Ireland has become increasingly secular and materialistic in the last few decades, and the GAA has reflected that. Many people have long since swapped their rosary beads and peculiar certain-foods-on-certain-days rituals for astronomical house prices and a frankly absurd obsession with cooking. We’re also, of course, an increasingly multi-denominational society, with people of all faiths and none living pious cheek by atheistic jowl.
So how to know the proper procedure if that new club member is a Jainist, Zoroastrian, Beelzebubian or Yugoslavian? How to avoid making an embarrassing or, in the case of that devil worshipper, potentially fatal gaffe about their religion? Here’s a little guide to the world’s major faiths, in terms you, the reader, will understand:

Catholicism: Belief in God guarantees victory – but you must feel guilty about it afterwards
Presbyterianism: Hard work and sobriety will earn their just rewards (although the break of the ball could swing things either way)
Buddhism: The path to enlightenment is one of suffering – hence the maniacal training regimes now employed
Islam: Allah will strike down the Yankee infidels (which might explain New York’s consistently poor performances in the Connacht championship)
Taoism: Too complex to explain in one sentence
Confucianism: Man who struggle on with hamstring injury in club match risk missing big intercounty final following week
Judaism: We have wandered in the wilderness for forty years; God has forsaken us; we obviously need to put in more work at schools’ level
Satanism: The Dark Lord will one day rise and bring Hell on earth – although after watching the average Ulster championship match, some believe this has already happened
New Ageism: You have to feel the ley-line energy to truly be as one with the Association (man)
Native American Animism: When I was a boy, my people ran freely over this half of the pitch.

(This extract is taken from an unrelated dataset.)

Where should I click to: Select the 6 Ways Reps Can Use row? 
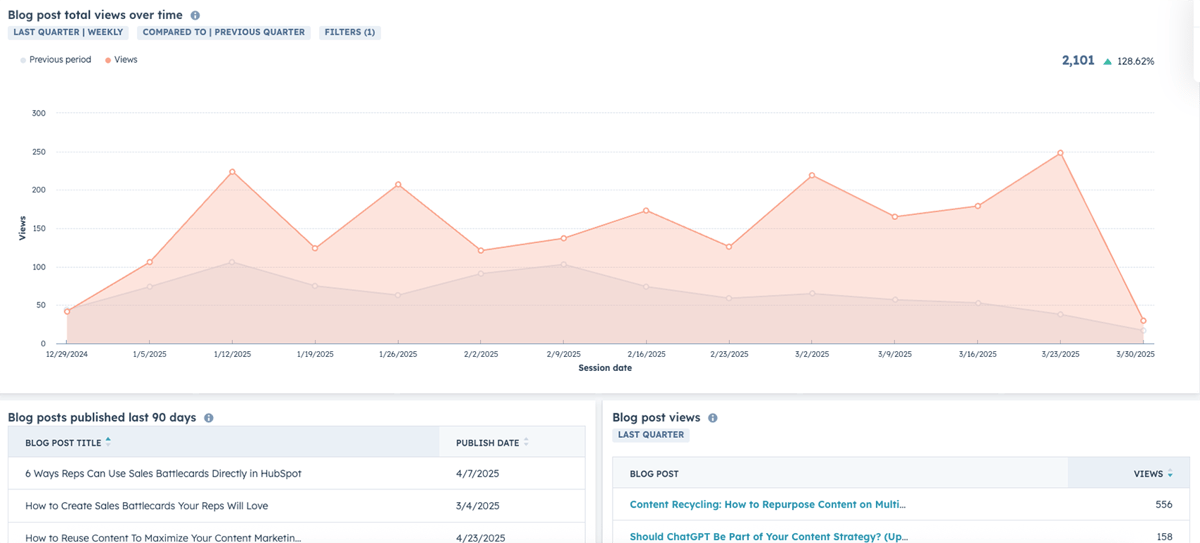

We had plentiful free space, and many chances for goals. Where are those warriors now? They have been slaughtered by the handpassing game
Amish: What’s sport?
Calvinism: The Damned and the Saved are pre-judged – so no amount of tinkering with the formats will help the weaker counties
Moonies: Any chance we could use Croke Park for an upcoming mass wedding?
Hinduism: The caste system must be kept in place; we cannot have the pure mixing in the same division as the Untouchables (like Carlow)
Sikhism: These enormous plaits can be kinda hard to squeeze in under a helmet
Evangelicalism: And on Judgement Day the Lord will smite down the wicked and those who brought in the back door, sending them into the pits of Hell for interfering with the work of God and the traditional winner-takes-all structures. Testify!